A certain item hit the news
here,
here,
here,
here,
here, and
here. It concerns a request by the distinguished Harvard University professor Harvey Mansfield. He asked at a monthly meeting of the Faculty of Arts and Sciences at Harvard.
“A little bird has told me that the most frequently given grade at
Harvard College right now is an A-,” Mansfield said during the meeting’s
question period. “If this is true or nearly true, it represents a
failure on the part of this faculty and its leadership to maintain our
academic standards.”
[Dean of Undergraduate Education Jay M.] Harris then stood and looked towards FAS Dean Michael D. Smith in hesitation.
“I can answer the question, if you want me to.”
Harris said. “The median grade in Harvard College is indeed an A-. The
most frequently awarded grade in Harvard College is actually a straight
A.”
Harris said after the meeting that the data on grading standards is from fall 2012 and several previous semesters.
In
an email to The Crimson after the meeting, Mansfield wrote that he was
“not surprised but rather further depressed” by Harris’s answer.
“Nor
was I surprised at the embarrassed silence in the whole room and
especially at the polished table (as I call it),” Mansfield added,
referencing the table at the front of the room where top administrators
sit. “The present grading practice is indefensible.”

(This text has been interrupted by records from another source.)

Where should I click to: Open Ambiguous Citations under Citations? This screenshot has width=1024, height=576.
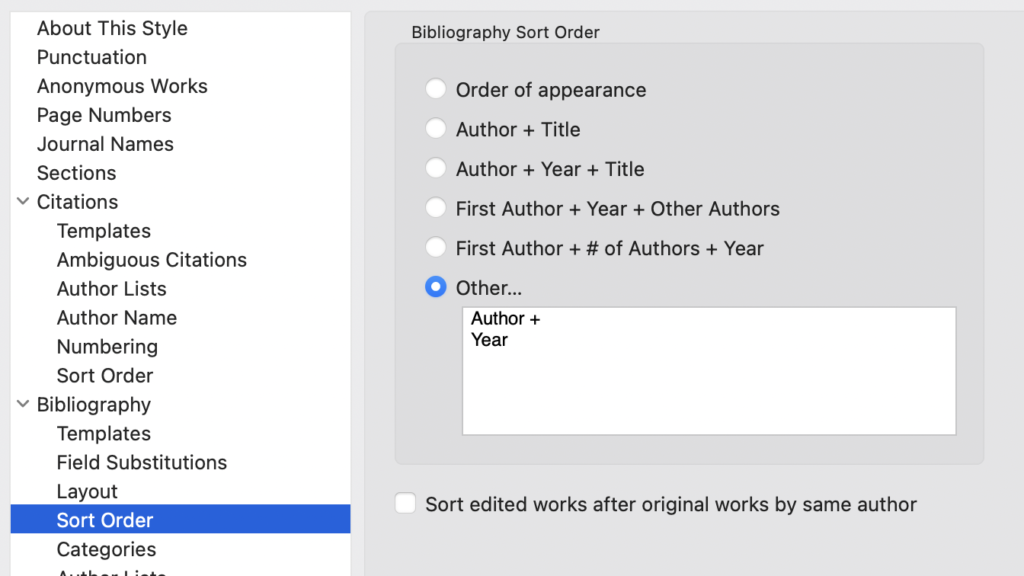(152, 260)
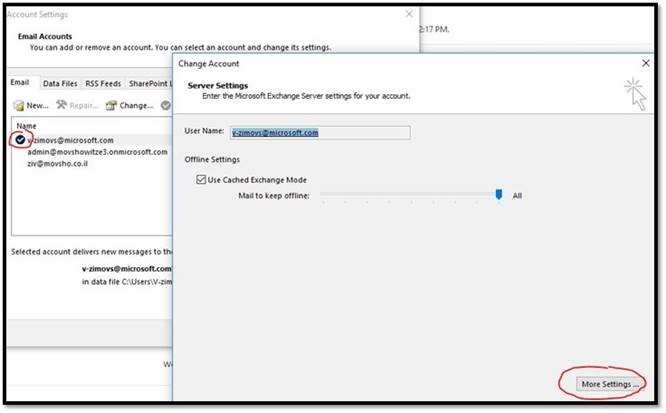Close the Account Settings window
Screen dimensions: 666x413
[408, 14]
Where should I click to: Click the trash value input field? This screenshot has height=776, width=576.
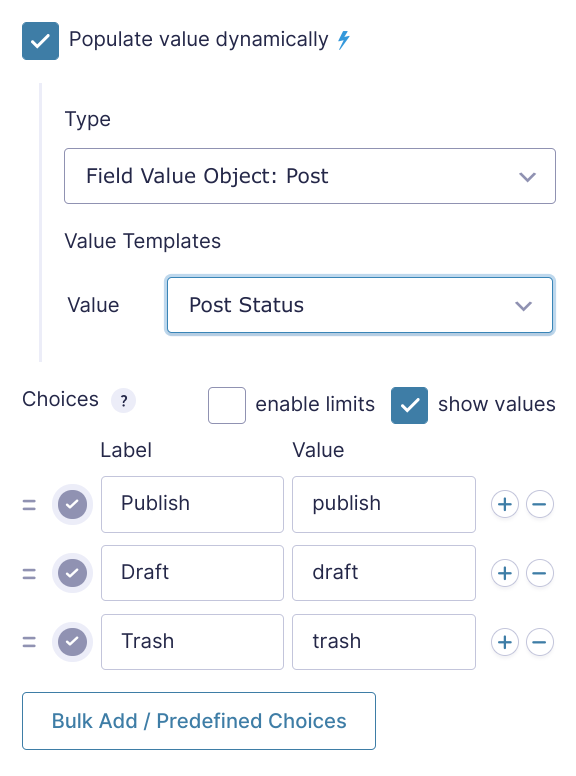coord(384,642)
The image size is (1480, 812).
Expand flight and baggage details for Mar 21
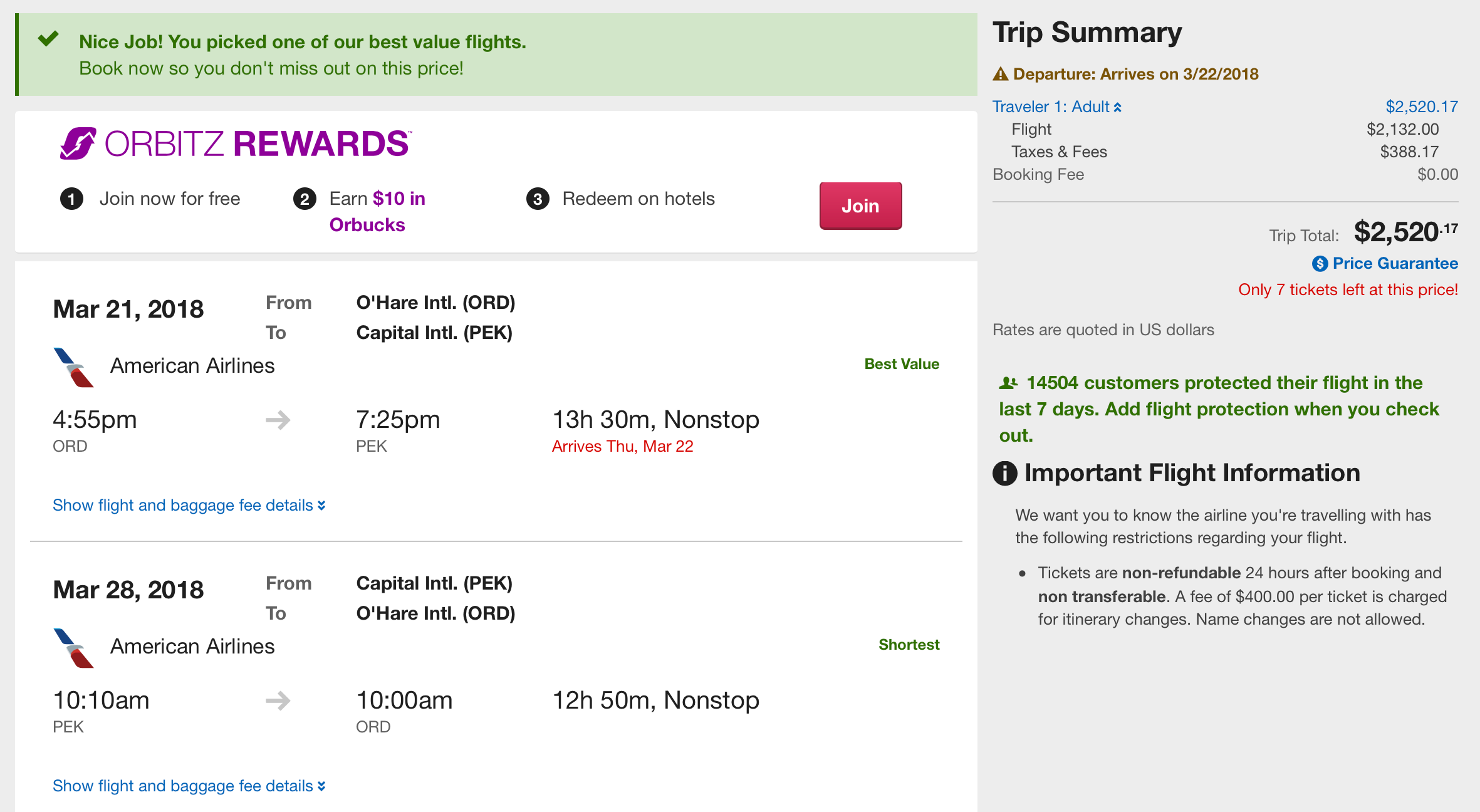189,506

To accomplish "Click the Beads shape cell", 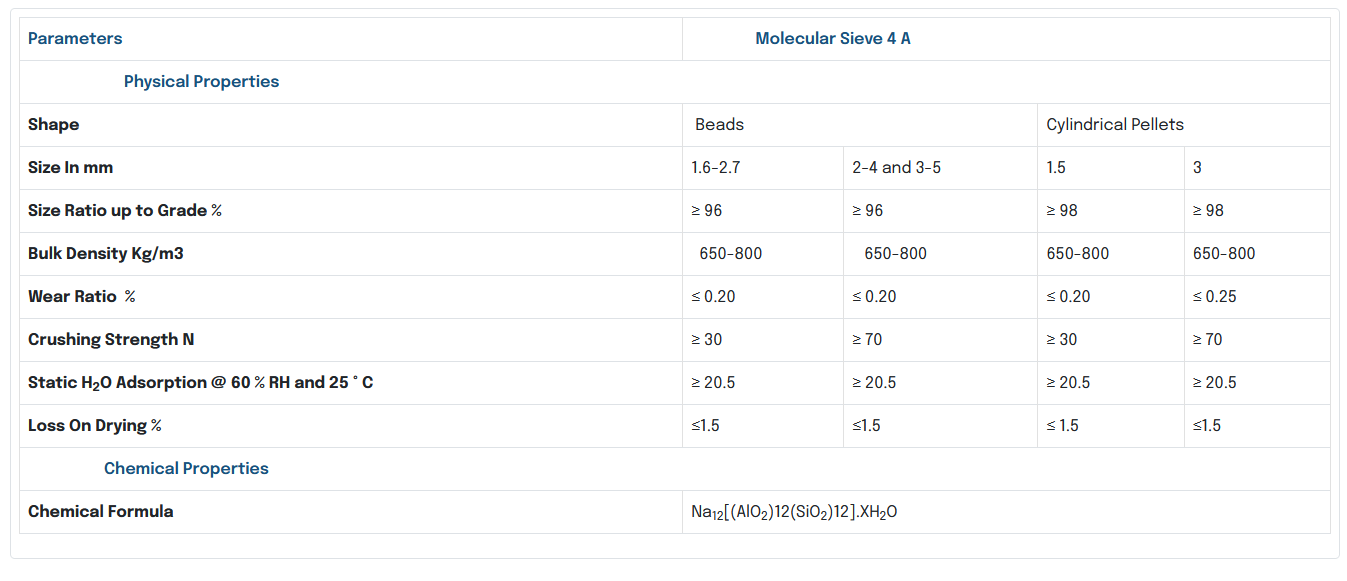I will point(719,125).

Mansfield is not the only faculty member concerned.
Classics Department chair Mark J. Schiefsky, who was in attendance at
Tuesday’s meeting, said he was surprised by how high the median grade
was.
“I don’t know what should be done about it, but it seems to
me troubling,” Schiefsky said. “One has a range of grades to give and
one would presumably expect a wider distribution.”
Schiefsky said
Harris’s comment raised a number of questions about the distribution of
grades and that he would appreciate more discussion about the topic.
Harvard is not the only ivy-league school to have a problem.
In a review last spring, [an ad hoc Yale] committee found that 62 percent of grades
awarded at Yale College from 2010 to 2012 were in the A-range.
The problem is not limited to the ivy leagues, but general throughout higher education. Mansfield has an interesting interim solution.
Mansfield said the issue of grade inflation, while not new and
not isolated to Harvard, has become routine and has an adverse effect on
standards and on the most talented students, whose merit goes
unrecognized.
Mansfield described how, in recent years, he himself has taken to
giving students two grades: one that shows up on their transcript and
one he believes they actually deserve.
“I didn’t want my students to be punished by being the only ones to
suffer for getting an accurate grade,” he said, adding that
administrators must take the lead in curbing the trend.
In grading, as in so much else in this life, we do not always get what we deserve.